Measuring Current with an Analog Voltage Input

Updated May 3, 2018

Issue Details

How do I measure current with an analog voltage input?

Solution

Current cannot be measured directly using an analog input. However, if a known resistance (shunt resistor) is placed in series with the load and the voltage across it is measured, the current through the load can be calculated using Ohm's Law.

Figure 1: Ohm's Law
 
The measurement accuracy for this configuration is highly dependent on the resistor accuracy. Any resistors are acceptable, as long as the maximum expected current multiplied by the resistance does not exceed the input range of your input device.

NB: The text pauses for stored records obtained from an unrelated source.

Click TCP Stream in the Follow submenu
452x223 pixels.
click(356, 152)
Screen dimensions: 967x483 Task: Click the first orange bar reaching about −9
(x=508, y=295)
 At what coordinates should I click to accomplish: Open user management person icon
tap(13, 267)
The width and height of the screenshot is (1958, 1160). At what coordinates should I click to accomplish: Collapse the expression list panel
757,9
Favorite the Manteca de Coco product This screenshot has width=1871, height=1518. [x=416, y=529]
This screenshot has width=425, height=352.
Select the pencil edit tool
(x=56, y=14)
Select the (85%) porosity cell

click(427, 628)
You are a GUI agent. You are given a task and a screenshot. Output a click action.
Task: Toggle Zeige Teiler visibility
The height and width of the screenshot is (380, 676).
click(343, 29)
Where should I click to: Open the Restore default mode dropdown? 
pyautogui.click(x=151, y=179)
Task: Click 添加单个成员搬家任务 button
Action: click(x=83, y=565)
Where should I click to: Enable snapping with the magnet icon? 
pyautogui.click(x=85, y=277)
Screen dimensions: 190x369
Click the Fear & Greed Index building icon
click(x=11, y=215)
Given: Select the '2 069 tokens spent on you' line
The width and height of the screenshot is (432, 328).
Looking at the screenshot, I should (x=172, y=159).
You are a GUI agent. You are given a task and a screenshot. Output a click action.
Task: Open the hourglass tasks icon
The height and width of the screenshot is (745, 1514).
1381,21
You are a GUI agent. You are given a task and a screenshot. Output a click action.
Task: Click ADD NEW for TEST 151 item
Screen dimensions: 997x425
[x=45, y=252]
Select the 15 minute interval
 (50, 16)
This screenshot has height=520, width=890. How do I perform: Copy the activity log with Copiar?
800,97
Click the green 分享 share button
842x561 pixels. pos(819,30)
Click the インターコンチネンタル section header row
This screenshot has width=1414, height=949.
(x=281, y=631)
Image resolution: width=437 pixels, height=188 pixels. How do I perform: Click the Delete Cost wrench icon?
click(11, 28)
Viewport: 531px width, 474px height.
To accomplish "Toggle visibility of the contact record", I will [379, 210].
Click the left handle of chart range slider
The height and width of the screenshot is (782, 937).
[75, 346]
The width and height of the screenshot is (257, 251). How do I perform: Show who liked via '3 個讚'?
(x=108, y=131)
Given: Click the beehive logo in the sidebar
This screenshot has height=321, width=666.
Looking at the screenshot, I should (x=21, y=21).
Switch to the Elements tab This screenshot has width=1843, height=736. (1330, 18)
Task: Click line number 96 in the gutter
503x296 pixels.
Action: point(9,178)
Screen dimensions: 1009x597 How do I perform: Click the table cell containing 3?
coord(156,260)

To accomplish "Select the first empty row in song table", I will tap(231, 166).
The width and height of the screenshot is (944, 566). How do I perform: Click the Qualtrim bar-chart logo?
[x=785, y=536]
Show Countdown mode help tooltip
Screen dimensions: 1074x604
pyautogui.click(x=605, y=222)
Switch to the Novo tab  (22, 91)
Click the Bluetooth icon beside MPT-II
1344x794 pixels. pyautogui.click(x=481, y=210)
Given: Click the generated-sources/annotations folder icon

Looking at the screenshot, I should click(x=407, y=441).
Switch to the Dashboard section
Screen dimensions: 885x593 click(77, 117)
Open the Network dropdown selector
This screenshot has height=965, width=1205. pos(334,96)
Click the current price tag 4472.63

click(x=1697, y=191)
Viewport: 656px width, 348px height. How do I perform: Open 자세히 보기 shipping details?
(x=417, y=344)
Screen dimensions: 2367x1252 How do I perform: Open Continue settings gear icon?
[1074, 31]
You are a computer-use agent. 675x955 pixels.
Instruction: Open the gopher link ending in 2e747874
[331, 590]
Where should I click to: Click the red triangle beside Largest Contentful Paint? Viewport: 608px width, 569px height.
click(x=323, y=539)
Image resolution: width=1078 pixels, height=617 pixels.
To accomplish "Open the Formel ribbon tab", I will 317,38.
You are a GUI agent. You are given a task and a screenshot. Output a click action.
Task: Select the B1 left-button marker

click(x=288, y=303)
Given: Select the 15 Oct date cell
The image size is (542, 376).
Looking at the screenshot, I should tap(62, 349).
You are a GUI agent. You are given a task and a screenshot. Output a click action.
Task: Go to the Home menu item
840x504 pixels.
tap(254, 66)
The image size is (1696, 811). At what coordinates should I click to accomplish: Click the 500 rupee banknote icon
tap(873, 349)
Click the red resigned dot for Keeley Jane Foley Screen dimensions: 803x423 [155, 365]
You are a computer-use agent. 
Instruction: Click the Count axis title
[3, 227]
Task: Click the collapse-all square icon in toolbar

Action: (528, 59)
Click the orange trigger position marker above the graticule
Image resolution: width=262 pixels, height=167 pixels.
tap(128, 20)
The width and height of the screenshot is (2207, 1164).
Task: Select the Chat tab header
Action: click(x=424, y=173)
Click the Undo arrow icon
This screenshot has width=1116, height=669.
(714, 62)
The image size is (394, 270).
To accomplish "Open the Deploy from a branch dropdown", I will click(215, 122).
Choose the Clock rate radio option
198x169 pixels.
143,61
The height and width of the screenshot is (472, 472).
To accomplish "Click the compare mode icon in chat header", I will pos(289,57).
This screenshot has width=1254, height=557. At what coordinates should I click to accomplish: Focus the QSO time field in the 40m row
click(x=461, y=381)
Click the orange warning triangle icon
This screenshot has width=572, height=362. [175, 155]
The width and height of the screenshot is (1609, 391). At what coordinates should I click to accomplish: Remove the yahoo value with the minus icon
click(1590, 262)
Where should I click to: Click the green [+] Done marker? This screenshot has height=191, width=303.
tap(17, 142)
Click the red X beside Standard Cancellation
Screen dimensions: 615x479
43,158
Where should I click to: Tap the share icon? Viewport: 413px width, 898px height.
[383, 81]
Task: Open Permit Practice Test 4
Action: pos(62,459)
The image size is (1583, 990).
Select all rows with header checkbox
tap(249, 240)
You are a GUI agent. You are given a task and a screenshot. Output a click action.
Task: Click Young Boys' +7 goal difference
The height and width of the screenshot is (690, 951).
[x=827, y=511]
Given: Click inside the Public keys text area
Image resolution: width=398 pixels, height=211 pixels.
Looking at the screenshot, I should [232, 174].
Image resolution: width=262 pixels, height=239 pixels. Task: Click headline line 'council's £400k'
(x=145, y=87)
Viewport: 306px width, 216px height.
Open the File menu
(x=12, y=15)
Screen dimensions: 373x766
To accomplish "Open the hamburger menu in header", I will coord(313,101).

When measuring current in this fashion, the smallest value of shunt resistor compared to the load resistance should be used. This will create the smallest interference with the existing circuit. However, smaller resistances create smaller voltage drops, so a compromise between resolution and circuit interference must be made.
 
Note: To avoid damaging the shunt resistor, make sure the current passing through it does not exceed the current specifications for the shunt resistor.

Figure 2: How to Connect a Shunt Resistor to a DAQ Board
 
Placement of the shunt resistor in the circuit is important. If the external circuit shares a common ground with the computer containing the analog input device, then the shunt resistor should be placed as close to the ground leg of the circuit as possible, as shown in figure three. 

Figure 3: Correct Usage of a Shunt Resistor

If not, the common mode voltage produced by the shunt resistor may be outside of the specification for the analog input device. This can lead to inaccurate readings or damage to the board, as shown in Figure 4.

Figure 4: Incorrect Usage of a Shunt Resistor

Additional Information

For such applications, National Instruments provides the SCXI Resistor Kit (a set of four precision resistors at 249 Ω with ±0.1% accuracy) for current measurement applications.